Assim, nos conflitos de gênero não se trata de impor uma normatividade, ou definir
uma norma padrão, não se trata apenas de dominar o diferente, mas quaisquer
desejos diversos daqueles ditados pelos dominantes (no caso
heterossexuais “cis” normativos, ditos normais, brancos, etc) que surgirem devem
ser aniquilados, pois não satisfazem a condição de se submeterem ao objeto
dominado (MÜLLER-GRANZOTTO & MÜLLER-GRANZOTTO, 2012b).
5 – A ÉTICA ANÁRQUICA DA GESTAL-TERAPIA E A SEXUALIDADE:
INTERVENÇÕES POSSÍVEIS NA EXPERIÊNCIA DE CAMPO FRENTE À
EMERGÊNCIA DE VULNERABILIDADES DAS FUNÇÕES DO “SELF” NAS
IDENTIDADES DE GÊNERO
Partimos deste lugar inicial para que possamos pensar uma ética gestáltica, comum
ao modelo psicoterápico, político ou educacional (BELMINO, 2017).
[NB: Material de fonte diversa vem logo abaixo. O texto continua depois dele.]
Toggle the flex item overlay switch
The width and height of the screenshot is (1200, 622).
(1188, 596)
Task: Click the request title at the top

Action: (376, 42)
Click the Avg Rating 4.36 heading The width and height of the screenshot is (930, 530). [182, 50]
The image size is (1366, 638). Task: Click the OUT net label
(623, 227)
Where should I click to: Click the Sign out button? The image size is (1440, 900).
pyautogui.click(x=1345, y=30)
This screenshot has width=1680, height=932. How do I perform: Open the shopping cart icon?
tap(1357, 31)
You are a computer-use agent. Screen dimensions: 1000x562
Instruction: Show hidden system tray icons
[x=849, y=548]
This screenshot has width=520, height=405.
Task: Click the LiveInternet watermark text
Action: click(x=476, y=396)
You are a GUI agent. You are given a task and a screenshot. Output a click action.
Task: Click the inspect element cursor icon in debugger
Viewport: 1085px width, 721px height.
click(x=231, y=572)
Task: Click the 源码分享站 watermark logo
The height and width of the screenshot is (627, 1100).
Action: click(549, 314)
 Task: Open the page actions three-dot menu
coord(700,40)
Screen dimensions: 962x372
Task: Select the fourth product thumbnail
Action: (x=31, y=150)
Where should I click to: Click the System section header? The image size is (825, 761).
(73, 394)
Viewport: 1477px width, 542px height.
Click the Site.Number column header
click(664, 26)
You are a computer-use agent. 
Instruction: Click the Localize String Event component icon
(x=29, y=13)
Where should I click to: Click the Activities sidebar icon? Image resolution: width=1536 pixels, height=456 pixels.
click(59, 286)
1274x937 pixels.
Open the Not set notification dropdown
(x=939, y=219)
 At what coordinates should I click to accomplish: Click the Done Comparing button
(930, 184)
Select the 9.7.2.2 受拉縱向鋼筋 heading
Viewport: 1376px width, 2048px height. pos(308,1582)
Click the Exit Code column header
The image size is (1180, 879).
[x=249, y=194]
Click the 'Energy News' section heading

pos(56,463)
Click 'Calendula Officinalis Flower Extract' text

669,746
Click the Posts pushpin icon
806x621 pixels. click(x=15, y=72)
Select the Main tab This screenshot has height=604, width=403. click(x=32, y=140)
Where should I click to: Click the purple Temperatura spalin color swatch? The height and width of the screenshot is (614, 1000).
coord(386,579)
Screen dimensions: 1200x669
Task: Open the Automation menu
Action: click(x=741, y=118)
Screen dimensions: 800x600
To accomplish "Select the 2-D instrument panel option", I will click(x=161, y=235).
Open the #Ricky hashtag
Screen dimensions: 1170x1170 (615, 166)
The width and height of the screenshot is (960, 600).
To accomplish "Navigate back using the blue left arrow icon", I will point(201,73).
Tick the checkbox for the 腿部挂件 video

Primordialmente
a gênese do fundamento desta leitura ética é reconhecer a capacidade de cura do
organismo e da sociedade a partir da confiança no processo de autorregulação
organísmica. A saída para a crise entre o campo social e o biológico apontada por
Goodman concerne à integração criativa do processo figura/fundo. Ademais,
éimportante confiar na capacidade autorregulatória do organismo adotando este
discernimento imediato, pois podemos ter uma postura ética que não está
submetida ao modo moralista ou higienista ao qual as praticas psicoterápicas e
psiquiatras sucumbiram no século XIX (BELMINO, 2017).
Ao pensar nas formas de intervir, o desafio que se impõe aos clínicos gestálticos,
segundo os Müller-Granzotto & Müller-Granzotto (2012b), é manterem-
se “identificados à posição cínica de salva-guarda daquilo que não tem lugar no
estado de direito”. Assim, de que modo é possível acolher a diferença sem
arregimentá-la em um programa imposto? Como dar voz ao sofrimento sem
comprometê-lo com uma teologia militante? A criação que o corpo de atos continua
a desempenhar mesmo com o comprometimento da função personalidade soa como
pedido de socorro ou de modos inclusivos, que tem absoluta relação com apelos
por gratuidade se configura como pedidos genuínos de inclusão, na forma da qual
efetivamente atribuíram e reconheceram poder do semelhante para os ajudar.